• [Assignment] Gather every line in the records below that contains the word "agent".

★ ★ ★

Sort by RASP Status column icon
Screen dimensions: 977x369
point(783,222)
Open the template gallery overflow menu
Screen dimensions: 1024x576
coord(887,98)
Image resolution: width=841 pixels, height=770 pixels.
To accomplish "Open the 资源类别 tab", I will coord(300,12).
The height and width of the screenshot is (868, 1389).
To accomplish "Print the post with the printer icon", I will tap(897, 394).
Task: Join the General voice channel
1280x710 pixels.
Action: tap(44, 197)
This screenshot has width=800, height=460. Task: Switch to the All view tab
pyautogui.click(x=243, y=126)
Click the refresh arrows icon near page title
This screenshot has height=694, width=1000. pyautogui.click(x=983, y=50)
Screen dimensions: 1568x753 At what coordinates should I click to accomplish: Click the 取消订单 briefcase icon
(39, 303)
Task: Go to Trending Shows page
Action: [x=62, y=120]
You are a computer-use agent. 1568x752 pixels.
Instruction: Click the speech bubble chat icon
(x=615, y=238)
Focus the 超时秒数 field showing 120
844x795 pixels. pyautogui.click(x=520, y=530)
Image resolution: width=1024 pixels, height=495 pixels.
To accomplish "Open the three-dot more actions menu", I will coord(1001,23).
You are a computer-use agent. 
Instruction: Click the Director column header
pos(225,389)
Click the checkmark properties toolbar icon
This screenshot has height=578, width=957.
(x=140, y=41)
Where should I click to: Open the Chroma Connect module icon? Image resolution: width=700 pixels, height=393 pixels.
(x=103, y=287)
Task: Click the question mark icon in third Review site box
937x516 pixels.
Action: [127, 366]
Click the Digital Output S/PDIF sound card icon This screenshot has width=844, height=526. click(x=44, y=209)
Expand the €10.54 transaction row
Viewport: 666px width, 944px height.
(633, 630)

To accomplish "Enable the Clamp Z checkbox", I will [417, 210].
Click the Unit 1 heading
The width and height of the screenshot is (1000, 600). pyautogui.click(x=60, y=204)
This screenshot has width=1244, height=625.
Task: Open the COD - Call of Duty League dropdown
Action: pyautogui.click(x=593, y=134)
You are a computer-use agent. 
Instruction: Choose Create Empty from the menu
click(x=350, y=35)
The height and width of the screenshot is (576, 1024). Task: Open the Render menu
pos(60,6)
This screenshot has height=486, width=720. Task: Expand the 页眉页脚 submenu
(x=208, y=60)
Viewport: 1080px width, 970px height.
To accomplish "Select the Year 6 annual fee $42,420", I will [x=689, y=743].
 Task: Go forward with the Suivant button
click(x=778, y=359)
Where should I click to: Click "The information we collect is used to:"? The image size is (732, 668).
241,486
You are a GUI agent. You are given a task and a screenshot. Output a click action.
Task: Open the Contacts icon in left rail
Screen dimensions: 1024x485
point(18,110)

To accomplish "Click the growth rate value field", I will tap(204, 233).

★ ★ ★

• [Result]
You are a computer-use agent. 1568x752 pixels.
You are a computer-use agent. 
You are a computer-use agent. 
You are a GUI agent. You are given a task and a screenshot. Output a click action.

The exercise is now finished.